◆ **Tugas 1**:
Ganti "sanksi pemblokiran penuh" dengan "larangan transaksi menyeluruh" saat menuliskan kembali artikel tentang sanksi AS terhadap Rosneft dan Lukoil, mulai dari "Jakarta, CNBC Indonesia" sampai "strategis di Indonesia.", keduanya ikut disertakan.
◆ **Tugas 2**:
Lanjutkan artikel tentang sanksi AS terhadap Rosneft dan Lukoil dari kalimat terakhir yang ditampilkan.

◆ **Teks Dokumen**:
● ● ● ● ● ● ●
Ini Profil 2 Raksasa Migas Rusia yang Disanksi AS, Bisnisnya Ada di RI

Gelson Kurniawan, CNBC Indonesia
24 October 2025 12:40
Rosneft (REUTERS/DADO RUVIC)
Foto: Rosneft (REUTERS/DADO RUVIC)

Jakarta, CNBC Indonesia - Geopolitik energi global memasuki babak baru yang jauh lebih volatil. Pasar dikejutkan oleh langkah drastis Administrasi Presiden Amerika Serikat (AS) Donald Trump yang menjatuhkan sanksi pemblokiran penuh terhadap dua pilar utama industri energi Rusia yaitu Rosneft dan Lukoil.

Langkah ini menandai pergeseran fundamental dari rezim sanksi sebelumnya (era G7 price cap), dan memiliki implikasi langsung yang sangat serius terhadap ketahanan energi dan proyek strategis di Indonesia.
● ● ● ● ● ● ●
◆ **Isi Dataset**:
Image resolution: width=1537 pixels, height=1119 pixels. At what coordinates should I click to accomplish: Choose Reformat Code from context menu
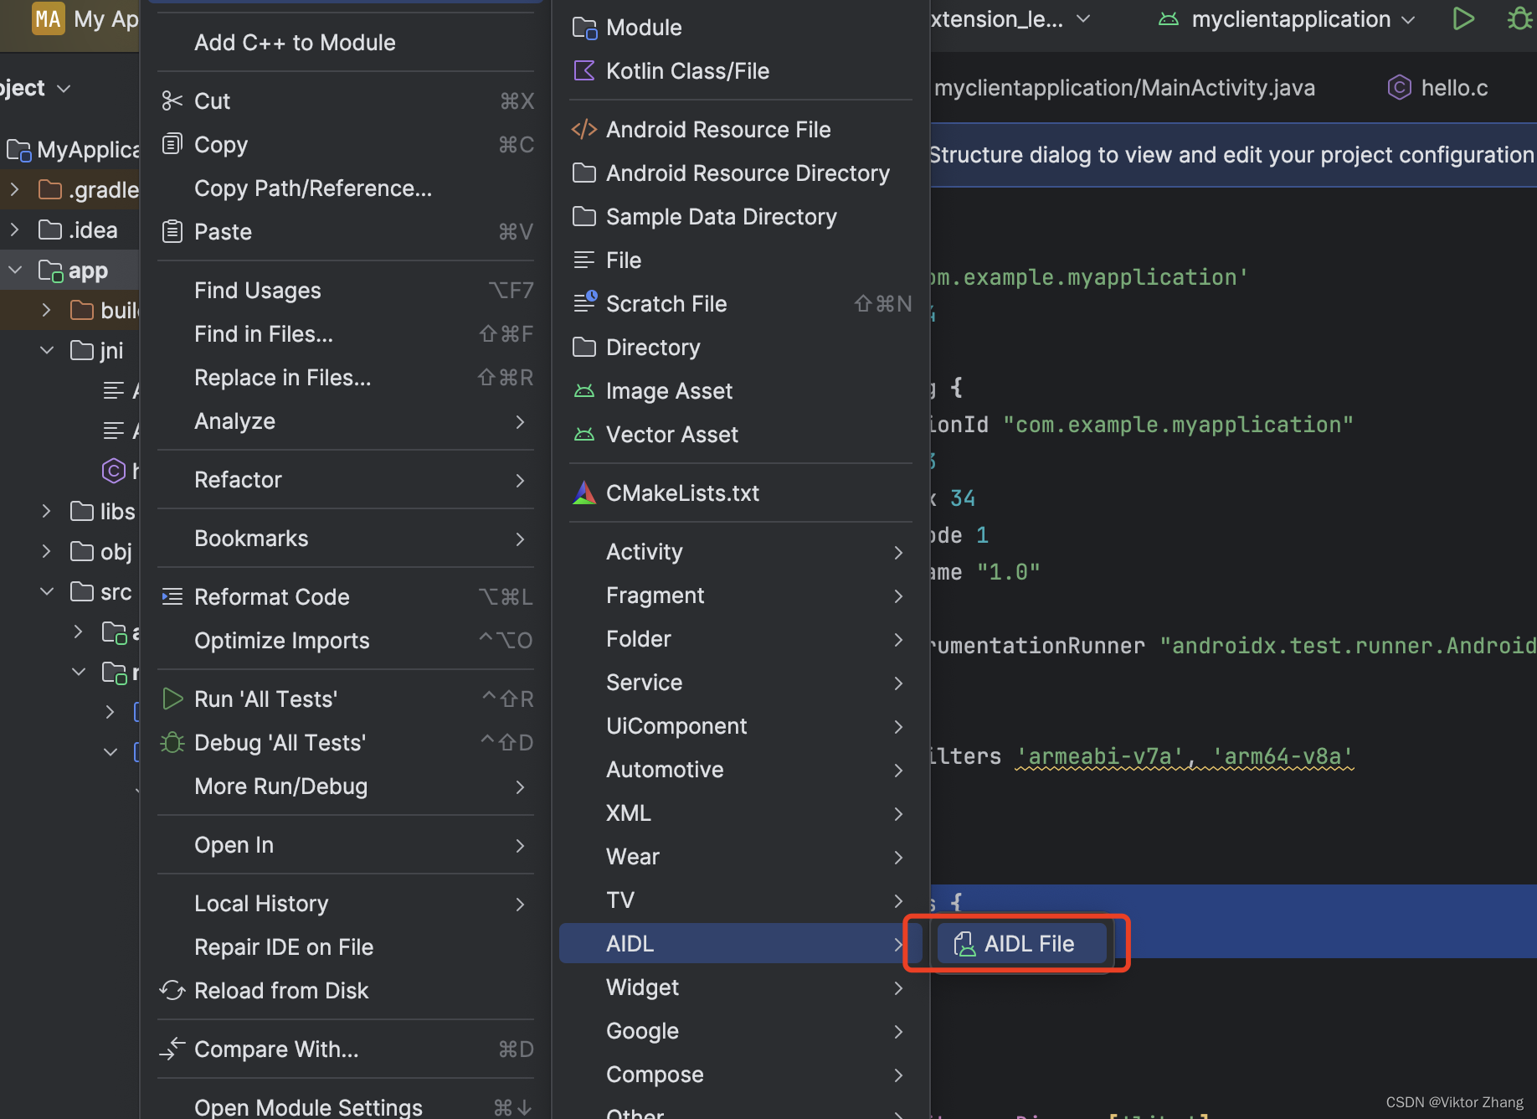(x=271, y=596)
● ● ● ● ● ● ●
◆ **Keluaran yang Diharapkan 1**:
Jakarta, CNBC Indonesia - Geopolitik energi global memasuki babak baru yang jauh lebih volatil. Pasar dikejutkan oleh langkah drastis Administrasi Presiden Amerika Serikat (AS) Donald Trump yang menjatuhkan larangan transaksi menyeluruh terhadap dua pilar utama industri energi Rusia yaitu Rosneft dan Lukoil.

Langkah ini menandai pergeseran fundamental dari rezim sanksi sebelumnya (era G7 price cap), dan memiliki implikasi langsung yang sangat serius terhadap ketahanan energi dan proyek strategis di Indonesia.

◆ **Keluaran yang Diharapkan 2**:
Eskalasi Sanksi Dari 'Price Cap' ke 'Blokir Total'

Data menunjukkan bahwa sanksi yang dijatuhkan pada 22-23 Oktober 2025 bukanlah penyesuaian price cap, melainkan penerapan sanksi pemblokiran penuh.

Departemen Keuangan AS (OFAC) secara resmi memasukkan PJSC Rosneft dan PJSC Lukoil ke dalam daftar Specially Designated Nationals (SDN) List.

Implikasi dari status SDN ini bersifat melumpuhkan:

  • Aset Dibekukan: Semua aset kedua perusahaan yang berada di bawah yurisdiksi AS otomatis dibekukan.
  • Transaksi Dilarang: Perusahaan dan individu AS dilarang keras terlibat dalam transaksi apa pun dengan kedua entitas tersebut.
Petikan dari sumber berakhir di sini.